Even though wheat germ is available in the cereal aisle of most grocery stores, it's not commonly found on the average shopping list. But this powerhouse of nutrition deserves your attention. Just one small serving of wheat germ provides a substantial amount of complete protein, vitamins and essential minerals.
Definition
The germ is the small part inside a kernel of wheat that germinates and grows. Its job is to nourish the growing grain, so the wheat germ is packed with nutrients.
Basic Nutrition
Wheat germ is is not usually eaten in large amounts, so this article uses nutrition information for a serving size that equals two tablespoons of natural, unprepared wheat germ. Even using such a small serving, wheat germ is an excellent source of many nutrients, including protein. It provides 6.5 grams, or 13 percent of the recommended daily value of protein. It also provides high-quality protein that includes all the essential amino acids. It also supplies 3.7 grams, or 15 percent of the daily value of dietary fiber. All this nutrition comes with only 101 calories, 4 percent of the daily value (DV) of fats, and 5 percent DV of carbohydrates.
Vitamins
Wheat germ is a great source for most of the B vitamins, especially thiamin (35 percent DV), folate (20 percent DV), vitamin B6 (18 percent DV), and niacin (10 percent DV).

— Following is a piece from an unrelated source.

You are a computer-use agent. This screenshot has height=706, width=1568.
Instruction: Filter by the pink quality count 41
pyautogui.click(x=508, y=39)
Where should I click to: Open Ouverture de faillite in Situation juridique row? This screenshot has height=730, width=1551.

Wheat germ has 8 percent of the daily value of riboflavin and 6 percent of pantothenic acid.
Minerals
Manganese is plentiful in wheat germ, providing 186 percent DV of this mineral in a serving. Wheat germ also contains a great amount of most of the essential minerals, providing selenium (32 percent DV), phosphorus (24 percent DV), zinc (23 percent DV) and magnesium (17 percent DV). You'll also obtain 11 percent of the daily value of copper, 10 of iron, 7 of potassium, and 1 percent of calcium. It doesn't provide any sodium, which is important for those who are watching their salt consumption.
Natural Vs. Prepared
One prominent company sells prepared (toasted) wheat germ in jars in the cereal aisle. A comparison of prepared to natural wheat germ shows that the daily values for most nutrients differ by no more than 2 percent. The prepared wheat germ has a little more phosphorus, zinc and riboflavin (5 to 7 percent DV more) but it had significantly more folate (47 percent compared to 20 percent).
Uses
There are many different ways to work wheat germ into your normal diet. Toasted wheat germ adds great texture and flavor to vanilla yogurt. It can be sprinkled into soups and stews or added to salad dressings. You can mix it with hot cereal or toss it into cookie dough before baking. Depending on the recipe, you can also use it to replace a small amount of flour.